══ Extracted entries

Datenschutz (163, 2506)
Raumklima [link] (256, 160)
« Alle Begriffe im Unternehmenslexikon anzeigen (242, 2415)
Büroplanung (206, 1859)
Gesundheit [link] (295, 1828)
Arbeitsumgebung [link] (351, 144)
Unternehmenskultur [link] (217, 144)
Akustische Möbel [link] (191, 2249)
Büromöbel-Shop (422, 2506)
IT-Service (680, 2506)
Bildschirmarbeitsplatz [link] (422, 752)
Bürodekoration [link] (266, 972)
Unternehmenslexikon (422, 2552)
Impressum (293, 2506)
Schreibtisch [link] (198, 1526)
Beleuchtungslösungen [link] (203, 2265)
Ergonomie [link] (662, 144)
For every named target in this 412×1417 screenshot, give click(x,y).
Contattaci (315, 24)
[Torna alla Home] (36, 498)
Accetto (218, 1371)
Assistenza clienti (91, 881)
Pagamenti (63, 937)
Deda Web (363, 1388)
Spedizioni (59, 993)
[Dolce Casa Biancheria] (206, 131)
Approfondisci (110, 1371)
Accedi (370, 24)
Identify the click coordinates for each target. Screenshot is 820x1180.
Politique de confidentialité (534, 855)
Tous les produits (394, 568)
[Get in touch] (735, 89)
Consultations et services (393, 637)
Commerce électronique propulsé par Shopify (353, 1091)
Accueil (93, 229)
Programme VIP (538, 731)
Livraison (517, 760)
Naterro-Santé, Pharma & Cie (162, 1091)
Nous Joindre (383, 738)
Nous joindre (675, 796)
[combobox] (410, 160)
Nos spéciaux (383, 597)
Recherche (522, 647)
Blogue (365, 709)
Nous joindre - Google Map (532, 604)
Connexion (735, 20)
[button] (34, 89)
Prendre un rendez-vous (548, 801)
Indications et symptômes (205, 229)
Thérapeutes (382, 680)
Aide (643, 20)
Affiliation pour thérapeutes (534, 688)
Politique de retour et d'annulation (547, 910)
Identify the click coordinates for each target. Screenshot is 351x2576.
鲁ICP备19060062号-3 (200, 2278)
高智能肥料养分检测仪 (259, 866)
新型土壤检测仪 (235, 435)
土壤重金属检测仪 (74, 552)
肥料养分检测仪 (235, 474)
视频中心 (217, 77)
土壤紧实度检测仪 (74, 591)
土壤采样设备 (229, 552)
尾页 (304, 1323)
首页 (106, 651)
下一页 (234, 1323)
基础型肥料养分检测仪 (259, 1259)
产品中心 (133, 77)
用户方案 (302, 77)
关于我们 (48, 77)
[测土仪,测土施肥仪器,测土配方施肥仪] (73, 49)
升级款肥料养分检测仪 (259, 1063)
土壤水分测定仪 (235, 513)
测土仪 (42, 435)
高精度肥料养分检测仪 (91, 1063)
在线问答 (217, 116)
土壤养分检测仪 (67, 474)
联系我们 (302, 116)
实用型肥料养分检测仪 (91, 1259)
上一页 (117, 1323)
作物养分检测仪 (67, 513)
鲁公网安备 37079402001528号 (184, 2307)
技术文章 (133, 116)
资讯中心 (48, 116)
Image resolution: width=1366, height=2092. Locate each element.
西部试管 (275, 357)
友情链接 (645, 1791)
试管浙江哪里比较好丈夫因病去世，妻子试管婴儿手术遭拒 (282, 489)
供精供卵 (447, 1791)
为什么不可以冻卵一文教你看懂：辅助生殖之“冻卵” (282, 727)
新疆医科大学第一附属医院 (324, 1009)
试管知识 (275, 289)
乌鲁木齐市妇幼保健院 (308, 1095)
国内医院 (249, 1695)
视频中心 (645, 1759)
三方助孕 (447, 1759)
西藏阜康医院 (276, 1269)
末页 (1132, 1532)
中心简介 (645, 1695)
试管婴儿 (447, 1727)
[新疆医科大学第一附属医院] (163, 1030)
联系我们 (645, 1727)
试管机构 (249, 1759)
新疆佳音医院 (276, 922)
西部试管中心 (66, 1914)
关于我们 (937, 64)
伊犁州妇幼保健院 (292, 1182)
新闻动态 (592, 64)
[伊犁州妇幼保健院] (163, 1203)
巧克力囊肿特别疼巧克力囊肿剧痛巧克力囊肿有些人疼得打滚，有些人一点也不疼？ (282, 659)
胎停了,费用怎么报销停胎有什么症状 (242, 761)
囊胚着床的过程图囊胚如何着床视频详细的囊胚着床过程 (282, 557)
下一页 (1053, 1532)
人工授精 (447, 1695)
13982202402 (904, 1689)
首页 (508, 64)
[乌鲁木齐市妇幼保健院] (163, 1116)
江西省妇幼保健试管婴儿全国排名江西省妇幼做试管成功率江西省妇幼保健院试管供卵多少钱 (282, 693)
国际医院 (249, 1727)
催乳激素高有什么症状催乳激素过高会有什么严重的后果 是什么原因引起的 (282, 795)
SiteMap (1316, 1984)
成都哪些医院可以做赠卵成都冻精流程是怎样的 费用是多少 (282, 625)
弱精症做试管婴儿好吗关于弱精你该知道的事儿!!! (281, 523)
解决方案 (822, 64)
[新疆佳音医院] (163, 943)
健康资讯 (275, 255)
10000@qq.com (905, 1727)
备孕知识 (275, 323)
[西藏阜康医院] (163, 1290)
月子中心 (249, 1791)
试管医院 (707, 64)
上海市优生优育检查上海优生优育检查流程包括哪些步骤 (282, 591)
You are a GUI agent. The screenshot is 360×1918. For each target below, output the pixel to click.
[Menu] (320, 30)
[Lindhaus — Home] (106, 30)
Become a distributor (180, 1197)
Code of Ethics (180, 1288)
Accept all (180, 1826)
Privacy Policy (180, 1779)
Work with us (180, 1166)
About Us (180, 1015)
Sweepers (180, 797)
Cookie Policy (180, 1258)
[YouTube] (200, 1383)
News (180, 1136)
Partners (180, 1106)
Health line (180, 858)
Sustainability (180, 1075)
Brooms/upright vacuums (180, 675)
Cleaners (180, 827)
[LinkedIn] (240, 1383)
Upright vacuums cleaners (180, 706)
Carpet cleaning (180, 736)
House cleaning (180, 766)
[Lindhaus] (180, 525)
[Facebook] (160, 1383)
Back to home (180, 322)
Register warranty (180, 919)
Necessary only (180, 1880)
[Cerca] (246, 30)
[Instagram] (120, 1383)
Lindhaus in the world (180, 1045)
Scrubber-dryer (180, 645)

════

_Exercise aim_: Out of the data above, give again only the lines starting at the one holding "高智能肥料养分检测仪 (259, 866)" and ending at the one holding "在线问答 (217, 116)", unchanged.

_Answer to the exercise_:
高智能肥料养分检测仪 (259, 866)
新型土壤检测仪 (235, 435)
土壤重金属检测仪 (74, 552)
肥料养分检测仪 (235, 474)
视频中心 (217, 77)
土壤紧实度检测仪 (74, 591)
土壤采样设备 (229, 552)
尾页 (304, 1323)
首页 (106, 651)
下一页 (234, 1323)
基础型肥料养分检测仪 (259, 1259)
产品中心 (133, 77)
用户方案 (302, 77)
关于我们 (48, 77)
[测土仪,测土施肥仪器,测土配方施肥仪] (73, 49)
升级款肥料养分检测仪 (259, 1063)
土壤水分测定仪 (235, 513)
测土仪 (42, 435)
高精度肥料养分检测仪 (91, 1063)
在线问答 (217, 116)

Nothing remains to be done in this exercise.